移動体育館
出典: フリー百科事典『ウィキペディア(Wikipedia)』 (2022/06/12 06:40 UTC 版)
プロレスの野外興行は雨が降ると、プロモーターが雨天決行もしくは雨天中止を選択しざるを得ない。当時は交通費節約のため前者を選択するのが大半で、後者の場合は順延日がサーキットの日程にマッチングしないことも少なくなかった。 国際プロレスは、交通費などの経費節約のため、移動体育館の導入を決定した。考案者は北海道出身の名物レフェリーであった阿部脩で、本体はサーカスのテントを模したもので、4時間で設営完了するというものであったが、実際はレッカー車を使用して2時間で設営できた。

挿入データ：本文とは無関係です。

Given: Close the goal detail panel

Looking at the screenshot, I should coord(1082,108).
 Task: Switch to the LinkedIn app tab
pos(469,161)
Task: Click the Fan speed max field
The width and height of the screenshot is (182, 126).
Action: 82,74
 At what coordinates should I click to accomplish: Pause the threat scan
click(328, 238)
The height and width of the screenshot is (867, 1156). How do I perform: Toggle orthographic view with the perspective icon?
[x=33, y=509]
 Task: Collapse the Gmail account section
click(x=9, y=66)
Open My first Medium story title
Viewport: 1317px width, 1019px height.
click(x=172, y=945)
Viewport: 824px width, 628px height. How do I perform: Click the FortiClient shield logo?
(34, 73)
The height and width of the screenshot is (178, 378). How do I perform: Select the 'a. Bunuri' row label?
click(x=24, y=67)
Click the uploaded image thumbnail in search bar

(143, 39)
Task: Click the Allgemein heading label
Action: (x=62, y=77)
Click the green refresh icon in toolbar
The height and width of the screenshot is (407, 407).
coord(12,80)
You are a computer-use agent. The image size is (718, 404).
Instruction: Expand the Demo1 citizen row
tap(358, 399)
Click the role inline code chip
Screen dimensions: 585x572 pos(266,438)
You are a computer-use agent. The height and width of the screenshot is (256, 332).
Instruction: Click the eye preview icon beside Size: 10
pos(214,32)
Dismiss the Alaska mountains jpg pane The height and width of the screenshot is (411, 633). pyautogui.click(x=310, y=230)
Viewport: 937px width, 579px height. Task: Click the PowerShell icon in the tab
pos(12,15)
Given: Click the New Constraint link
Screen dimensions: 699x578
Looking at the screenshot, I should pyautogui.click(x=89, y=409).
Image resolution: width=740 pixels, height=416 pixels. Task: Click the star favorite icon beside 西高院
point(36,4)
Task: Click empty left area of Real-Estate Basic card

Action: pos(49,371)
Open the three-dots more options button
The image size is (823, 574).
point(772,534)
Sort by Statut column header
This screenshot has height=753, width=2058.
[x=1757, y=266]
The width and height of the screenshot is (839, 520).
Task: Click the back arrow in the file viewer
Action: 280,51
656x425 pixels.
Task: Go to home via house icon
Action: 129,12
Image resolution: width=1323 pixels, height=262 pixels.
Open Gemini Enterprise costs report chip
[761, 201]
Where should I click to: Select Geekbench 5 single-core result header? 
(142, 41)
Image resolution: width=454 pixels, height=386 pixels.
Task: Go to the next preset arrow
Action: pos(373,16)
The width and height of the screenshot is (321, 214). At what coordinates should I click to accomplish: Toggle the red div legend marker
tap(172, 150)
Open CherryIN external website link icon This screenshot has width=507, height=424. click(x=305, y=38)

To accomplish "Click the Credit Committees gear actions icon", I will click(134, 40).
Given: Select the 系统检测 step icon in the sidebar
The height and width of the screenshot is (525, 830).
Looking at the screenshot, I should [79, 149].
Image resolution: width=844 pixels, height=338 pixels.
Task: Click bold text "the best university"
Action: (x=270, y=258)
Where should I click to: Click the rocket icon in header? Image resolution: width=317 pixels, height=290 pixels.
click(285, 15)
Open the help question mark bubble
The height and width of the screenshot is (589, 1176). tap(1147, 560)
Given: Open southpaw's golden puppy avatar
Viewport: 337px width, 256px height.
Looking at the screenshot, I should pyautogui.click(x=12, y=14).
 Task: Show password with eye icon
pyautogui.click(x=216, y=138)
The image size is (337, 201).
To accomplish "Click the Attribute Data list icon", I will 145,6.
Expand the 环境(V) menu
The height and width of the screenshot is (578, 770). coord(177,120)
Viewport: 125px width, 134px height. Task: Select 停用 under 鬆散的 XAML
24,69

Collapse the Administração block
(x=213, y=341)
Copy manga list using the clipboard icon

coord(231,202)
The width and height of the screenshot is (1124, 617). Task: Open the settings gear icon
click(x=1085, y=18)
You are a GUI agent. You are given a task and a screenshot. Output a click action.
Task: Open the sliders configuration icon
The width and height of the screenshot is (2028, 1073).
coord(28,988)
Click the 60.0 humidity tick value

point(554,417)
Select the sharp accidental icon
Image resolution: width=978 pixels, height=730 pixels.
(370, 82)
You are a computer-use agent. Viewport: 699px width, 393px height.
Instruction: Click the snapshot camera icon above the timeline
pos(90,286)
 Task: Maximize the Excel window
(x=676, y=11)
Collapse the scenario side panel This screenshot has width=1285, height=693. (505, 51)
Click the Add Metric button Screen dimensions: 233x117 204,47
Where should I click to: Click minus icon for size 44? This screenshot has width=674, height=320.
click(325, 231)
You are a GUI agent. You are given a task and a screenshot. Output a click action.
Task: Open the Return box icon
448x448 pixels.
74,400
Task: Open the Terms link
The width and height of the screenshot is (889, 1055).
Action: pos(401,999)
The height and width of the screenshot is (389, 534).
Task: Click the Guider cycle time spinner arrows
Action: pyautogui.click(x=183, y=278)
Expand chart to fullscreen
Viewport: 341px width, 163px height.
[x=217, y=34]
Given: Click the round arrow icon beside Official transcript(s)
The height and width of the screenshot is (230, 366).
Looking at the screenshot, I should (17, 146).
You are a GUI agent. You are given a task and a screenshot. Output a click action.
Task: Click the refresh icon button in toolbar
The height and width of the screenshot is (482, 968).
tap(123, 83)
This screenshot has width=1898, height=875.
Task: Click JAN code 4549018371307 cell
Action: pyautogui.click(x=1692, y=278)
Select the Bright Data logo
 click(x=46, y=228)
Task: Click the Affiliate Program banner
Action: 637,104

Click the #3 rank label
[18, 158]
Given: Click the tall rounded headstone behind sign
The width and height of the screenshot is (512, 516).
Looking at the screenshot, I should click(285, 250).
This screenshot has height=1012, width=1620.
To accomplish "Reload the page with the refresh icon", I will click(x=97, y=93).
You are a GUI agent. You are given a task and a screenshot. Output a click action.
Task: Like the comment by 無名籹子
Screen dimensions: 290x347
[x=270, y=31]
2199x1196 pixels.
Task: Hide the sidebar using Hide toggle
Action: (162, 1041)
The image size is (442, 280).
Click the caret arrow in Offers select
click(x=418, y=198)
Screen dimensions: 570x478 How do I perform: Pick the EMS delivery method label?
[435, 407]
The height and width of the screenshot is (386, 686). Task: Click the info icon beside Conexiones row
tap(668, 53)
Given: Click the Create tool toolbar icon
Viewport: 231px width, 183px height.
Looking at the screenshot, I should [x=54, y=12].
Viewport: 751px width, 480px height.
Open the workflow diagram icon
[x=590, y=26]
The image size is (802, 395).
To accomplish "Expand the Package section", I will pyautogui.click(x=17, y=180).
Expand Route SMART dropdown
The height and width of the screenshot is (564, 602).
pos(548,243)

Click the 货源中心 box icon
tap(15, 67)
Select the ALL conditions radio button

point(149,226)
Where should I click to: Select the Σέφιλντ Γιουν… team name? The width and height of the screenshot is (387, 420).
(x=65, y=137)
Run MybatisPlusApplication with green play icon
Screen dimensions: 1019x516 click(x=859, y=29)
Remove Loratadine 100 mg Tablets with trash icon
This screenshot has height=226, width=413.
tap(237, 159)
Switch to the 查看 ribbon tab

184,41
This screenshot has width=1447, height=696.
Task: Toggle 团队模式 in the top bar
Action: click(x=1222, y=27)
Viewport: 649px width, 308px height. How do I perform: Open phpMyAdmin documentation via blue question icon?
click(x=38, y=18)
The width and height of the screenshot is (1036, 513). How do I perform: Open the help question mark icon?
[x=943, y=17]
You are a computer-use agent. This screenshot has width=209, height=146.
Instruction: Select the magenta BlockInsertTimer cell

当時野外会場で問題となっていた入場券を持たない観客が観戦することを防止することにも役立った。移動体育館導入に伴い、国際プロレスは設営のためのレッカー車を導入した。観客席は当時の屋外会場の主流であったゴザ敷ではなく、長椅子を用意し、野外会場における観戦環境の改善にも役立った。移動体育館が行われる大会は、当時は3時間稼働可能な発電機や蓄電池の価格が高額で、電気代を節約するため14時から16時試合開始で行われることが多かった。日本プロレスも移動体育館の導入を検討していたが、日本テレビにより却下されている。 移動体育館の初使用は1970年8月6日に開催された「'70ビッグ・サマー・シリーズ」小樽大会であった。このシリーズの北海道サーキットでも多く使用され、同時に、「'70ビッグ・サマー・シリーズ」は、日本人選手用の専用バス、外国人選手用のマイクロバス、リング輸送用トラック、移動体育館設営用のレッカー車、サンダー杉山とグレート草津の自家用車の6台を連ねての巡業だった。「第3回IWAワールド・シリーズ」と「第4回IWAワールド・シリーズ」では使用頻度が多かった。一方で、通気性がなく、テント内が高温多湿であったことが災いし、マイティ井上は「農家のビニールハウスの中で試合をやるようなものだった」と語っている他、門馬忠雄は「眼鏡が曇って試合が見れなかった」と語っている。 「'77ビッグ・チャレンジ・シリーズ」の頃になると、移動体育館の使用は北海道限定となり、移動体育館自体も札幌郊外の倉庫に保管されるようになり、その後保管場所を道場にほど近い埼玉県与野市(現:さいたま市中央区)に保管場所を移し、最末期は関東地方限定で使用していた。 雨天時に威力を発揮した移動体育館であったが、長年の使用による悪臭による選手からのクレームや、気象予報の正確性の向上、「'78ビッグ・サマー・シリーズ」では雨天中止の際の予備日が翌日であったことなどから、1978年に移動体育館は廃棄され、その役目を終えた。